> **Excerpted passage**
◇ ◇ ◇ ◇ ◇
At a time when so much in British music education seems to be under threat, I would like to briefly turn the spotlight away from the plight of music teachers in this country and on to a place where music education has its own share of problems: Kenya.
Music education in Kenya has been close to my heart ever since I spent 18 months as a volunteer music teacher at Starehe Boys’ Centre, a secondary school in Nairobi, on a placement sponsored by the Martyn Donaldson Music Trust. My brief was to deliver piano and woodwind tuition and to run extra-curricular activities including instrumental ensembles and a music theatre production. Classroom music, the choir and a much-admired marching band were already being taken care of by the school’s permanent music staff.
It’s fair to say that Starehe Boys’ Centre is no ordinary Kenyan secondary school. Set up in 1959 as a home for a handful of destitute boys, the school has grown over the years and now provides secondary education for over 900 young men with exam results that regularly top the league tables. Seventy per cent of the school’s students are given sponsored places and competition for these is fierce: every year there are over 20,000 applications for just 200 places, with selection dependent on both financial need and academic ability.
The school has been something of a cause célèbre in the British media. It was the subject of the Daily Telegraph’s Christmas Appeal in 2009, and has benefited from an unrivalled level of support from the international community. So while its achievements have undoubtedly been remarkable, the school enjoys the kind of resources that are seldom seen in other Kenyan schools. But in other ways, the school is fairly typical of an education system in which creativity is driven to the margins at the expense of the relentless pursuit of academic achievement.
Of course, there is good reason for this. Sadly, it is as true as ever that one of the priorities of Kenyan life, at least for many people, is simply to get by. With no welfare state or public health system to speak of, those who do get the chance to attend secondary school are usually under enormous pressure from relatives back home to secure themselves a well-paid position in order to make their expensive educations pay. For this reason, few Kenyan high school graduates announce that they are to pursue careers as artists. And yet Kenyan culture is bursting with suppressed creativity. You need look no further than the highly decorated public transport vehicles (matatus), painted every colour under the sun and given names such as ‘Drive it like you stole it’, to realise how much creative energy lies dormant in the society.
◇ ◇ ◇ ◇ ◇
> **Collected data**
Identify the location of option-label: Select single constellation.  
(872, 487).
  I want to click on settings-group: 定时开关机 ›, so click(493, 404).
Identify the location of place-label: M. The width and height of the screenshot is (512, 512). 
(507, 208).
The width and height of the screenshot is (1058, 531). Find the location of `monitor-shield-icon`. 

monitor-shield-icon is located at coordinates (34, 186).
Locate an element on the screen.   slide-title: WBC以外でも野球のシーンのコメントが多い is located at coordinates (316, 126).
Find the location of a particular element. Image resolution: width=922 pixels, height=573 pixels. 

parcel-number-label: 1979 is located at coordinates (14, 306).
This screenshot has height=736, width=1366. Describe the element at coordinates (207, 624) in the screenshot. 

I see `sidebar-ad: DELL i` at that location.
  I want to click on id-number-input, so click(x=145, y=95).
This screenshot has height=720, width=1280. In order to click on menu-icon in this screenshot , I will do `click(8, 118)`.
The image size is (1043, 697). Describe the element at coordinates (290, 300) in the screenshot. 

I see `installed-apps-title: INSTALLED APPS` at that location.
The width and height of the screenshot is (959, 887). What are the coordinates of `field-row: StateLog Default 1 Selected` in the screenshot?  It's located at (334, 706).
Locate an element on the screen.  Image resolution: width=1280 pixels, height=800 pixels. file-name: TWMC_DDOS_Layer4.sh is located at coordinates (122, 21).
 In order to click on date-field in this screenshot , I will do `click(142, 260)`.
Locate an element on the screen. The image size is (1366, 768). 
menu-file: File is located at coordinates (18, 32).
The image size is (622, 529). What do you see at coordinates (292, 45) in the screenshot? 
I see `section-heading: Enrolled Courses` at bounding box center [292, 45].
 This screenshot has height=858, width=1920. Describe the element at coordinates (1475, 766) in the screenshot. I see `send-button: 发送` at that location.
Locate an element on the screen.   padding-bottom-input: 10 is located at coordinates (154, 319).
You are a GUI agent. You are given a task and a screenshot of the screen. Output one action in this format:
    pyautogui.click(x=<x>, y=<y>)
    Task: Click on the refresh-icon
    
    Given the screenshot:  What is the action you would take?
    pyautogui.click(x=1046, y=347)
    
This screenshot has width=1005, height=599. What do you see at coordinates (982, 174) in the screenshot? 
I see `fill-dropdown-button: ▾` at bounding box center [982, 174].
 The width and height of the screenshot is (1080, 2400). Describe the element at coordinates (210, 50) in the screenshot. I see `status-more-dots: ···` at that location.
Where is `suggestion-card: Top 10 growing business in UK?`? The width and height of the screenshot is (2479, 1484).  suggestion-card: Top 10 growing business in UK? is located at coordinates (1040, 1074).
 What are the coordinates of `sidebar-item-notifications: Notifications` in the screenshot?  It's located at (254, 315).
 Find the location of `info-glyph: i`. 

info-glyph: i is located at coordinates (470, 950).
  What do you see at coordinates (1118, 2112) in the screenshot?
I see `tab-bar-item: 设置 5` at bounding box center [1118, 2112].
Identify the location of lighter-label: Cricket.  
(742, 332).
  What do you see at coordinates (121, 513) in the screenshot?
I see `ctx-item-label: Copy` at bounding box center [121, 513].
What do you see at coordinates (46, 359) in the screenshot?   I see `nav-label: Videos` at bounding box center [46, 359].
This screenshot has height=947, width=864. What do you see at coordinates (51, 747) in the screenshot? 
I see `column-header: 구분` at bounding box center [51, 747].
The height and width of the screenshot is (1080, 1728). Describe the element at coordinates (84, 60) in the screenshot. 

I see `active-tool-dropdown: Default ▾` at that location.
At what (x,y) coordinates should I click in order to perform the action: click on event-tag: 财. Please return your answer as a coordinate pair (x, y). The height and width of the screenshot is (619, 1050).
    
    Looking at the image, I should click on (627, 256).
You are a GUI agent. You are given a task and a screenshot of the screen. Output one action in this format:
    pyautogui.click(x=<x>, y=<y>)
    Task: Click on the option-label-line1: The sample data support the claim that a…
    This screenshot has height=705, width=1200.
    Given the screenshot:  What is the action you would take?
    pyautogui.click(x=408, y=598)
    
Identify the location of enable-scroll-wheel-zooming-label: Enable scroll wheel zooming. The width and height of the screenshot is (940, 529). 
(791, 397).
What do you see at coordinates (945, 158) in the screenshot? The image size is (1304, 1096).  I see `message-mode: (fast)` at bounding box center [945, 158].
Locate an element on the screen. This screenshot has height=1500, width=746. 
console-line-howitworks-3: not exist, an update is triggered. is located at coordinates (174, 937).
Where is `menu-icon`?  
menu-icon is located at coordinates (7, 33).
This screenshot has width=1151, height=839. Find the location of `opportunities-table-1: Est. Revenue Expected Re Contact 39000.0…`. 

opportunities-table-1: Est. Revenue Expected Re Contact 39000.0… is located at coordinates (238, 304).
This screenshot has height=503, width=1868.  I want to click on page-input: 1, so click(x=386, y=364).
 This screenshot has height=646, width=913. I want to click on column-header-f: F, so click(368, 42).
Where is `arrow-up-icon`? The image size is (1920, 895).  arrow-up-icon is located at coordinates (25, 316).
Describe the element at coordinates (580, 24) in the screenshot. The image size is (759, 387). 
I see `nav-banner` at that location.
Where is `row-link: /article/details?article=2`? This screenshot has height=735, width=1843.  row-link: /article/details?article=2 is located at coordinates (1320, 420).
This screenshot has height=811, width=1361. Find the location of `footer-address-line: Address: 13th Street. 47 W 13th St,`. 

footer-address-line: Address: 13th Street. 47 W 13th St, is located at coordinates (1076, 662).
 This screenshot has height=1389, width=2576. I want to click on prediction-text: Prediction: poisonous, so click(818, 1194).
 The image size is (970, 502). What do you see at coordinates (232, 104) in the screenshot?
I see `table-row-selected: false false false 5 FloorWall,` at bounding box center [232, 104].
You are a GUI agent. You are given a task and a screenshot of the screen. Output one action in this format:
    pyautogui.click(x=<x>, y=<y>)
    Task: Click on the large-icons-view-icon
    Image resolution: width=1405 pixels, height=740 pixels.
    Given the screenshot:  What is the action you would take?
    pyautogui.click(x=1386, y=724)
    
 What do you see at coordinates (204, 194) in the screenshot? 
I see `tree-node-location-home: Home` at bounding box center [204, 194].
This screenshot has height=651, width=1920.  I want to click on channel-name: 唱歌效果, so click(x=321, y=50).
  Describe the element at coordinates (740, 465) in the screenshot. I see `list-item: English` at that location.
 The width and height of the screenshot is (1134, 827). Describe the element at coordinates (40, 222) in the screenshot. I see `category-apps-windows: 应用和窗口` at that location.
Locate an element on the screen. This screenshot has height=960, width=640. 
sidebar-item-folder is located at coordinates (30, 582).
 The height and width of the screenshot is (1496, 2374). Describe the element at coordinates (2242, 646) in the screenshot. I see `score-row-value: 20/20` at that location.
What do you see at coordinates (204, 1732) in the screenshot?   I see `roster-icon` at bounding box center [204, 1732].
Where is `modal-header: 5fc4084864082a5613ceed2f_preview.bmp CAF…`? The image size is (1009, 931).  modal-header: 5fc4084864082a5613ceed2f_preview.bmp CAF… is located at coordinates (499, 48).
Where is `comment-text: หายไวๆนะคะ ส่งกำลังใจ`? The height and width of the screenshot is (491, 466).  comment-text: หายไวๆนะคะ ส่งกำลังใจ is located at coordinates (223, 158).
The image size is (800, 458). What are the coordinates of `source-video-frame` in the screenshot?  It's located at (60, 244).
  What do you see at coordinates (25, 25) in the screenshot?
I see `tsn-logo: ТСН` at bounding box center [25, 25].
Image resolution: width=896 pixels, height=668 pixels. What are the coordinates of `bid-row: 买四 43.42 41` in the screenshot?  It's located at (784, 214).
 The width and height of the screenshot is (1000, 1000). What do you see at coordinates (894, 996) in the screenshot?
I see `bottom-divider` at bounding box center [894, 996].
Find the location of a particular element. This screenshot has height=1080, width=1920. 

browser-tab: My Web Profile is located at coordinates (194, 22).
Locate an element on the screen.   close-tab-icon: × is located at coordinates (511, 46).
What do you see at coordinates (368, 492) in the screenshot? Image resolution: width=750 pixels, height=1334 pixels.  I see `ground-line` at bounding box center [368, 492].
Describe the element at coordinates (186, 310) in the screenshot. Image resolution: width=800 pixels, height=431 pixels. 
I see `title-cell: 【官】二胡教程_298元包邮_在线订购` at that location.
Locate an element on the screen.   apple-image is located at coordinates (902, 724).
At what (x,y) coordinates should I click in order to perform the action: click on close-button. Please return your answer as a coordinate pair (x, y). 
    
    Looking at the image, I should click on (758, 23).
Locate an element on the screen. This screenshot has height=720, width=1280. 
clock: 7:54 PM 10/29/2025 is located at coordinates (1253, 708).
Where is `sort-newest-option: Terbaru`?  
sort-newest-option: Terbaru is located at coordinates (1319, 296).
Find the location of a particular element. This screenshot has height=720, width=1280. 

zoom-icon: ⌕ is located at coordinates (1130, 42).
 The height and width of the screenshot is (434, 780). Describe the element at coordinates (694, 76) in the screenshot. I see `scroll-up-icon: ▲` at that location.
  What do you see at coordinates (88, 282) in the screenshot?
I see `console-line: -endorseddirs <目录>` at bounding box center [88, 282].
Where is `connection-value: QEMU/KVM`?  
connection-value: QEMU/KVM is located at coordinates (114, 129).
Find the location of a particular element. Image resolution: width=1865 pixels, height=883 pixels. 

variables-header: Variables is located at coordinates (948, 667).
◇ ◇ ◇ ◇ ◇
> **Required tasks**
1. Translate this sentence from the passage on music education in Kenya into Spanish: "Classroom music, the choir and a much-admired marching band were already being taken care of by the school’s permanent music staff."
2. In the rows, switch "Where is" to "What is the location of" throughout the stretch from the line containing "What do you see at coordinates (204, 1732)" through the line containing "coordinates (223, 158).", and give only those lines with nothing else altered.

> **Answers by item**
1. La música en el aula, el coro y una banda de marcha muy admirada ya estaban a cargo del personal de música permanente de la escuela.

2.
What do you see at coordinates (204, 1732) in the screenshot?   I see `roster-icon` at bounding box center [204, 1732].
What is the location of `modal-header: 5fc4084864082a5613ceed2f_preview.bmp CAF…`? The image size is (1009, 931).  modal-header: 5fc4084864082a5613ceed2f_preview.bmp CAF… is located at coordinates (499, 48).
What is the location of `comment-text: หายไวๆนะคะ ส่งกำลังใจ`? The height and width of the screenshot is (491, 466).  comment-text: หายไวๆนะคะ ส่งกำลังใจ is located at coordinates (223, 158).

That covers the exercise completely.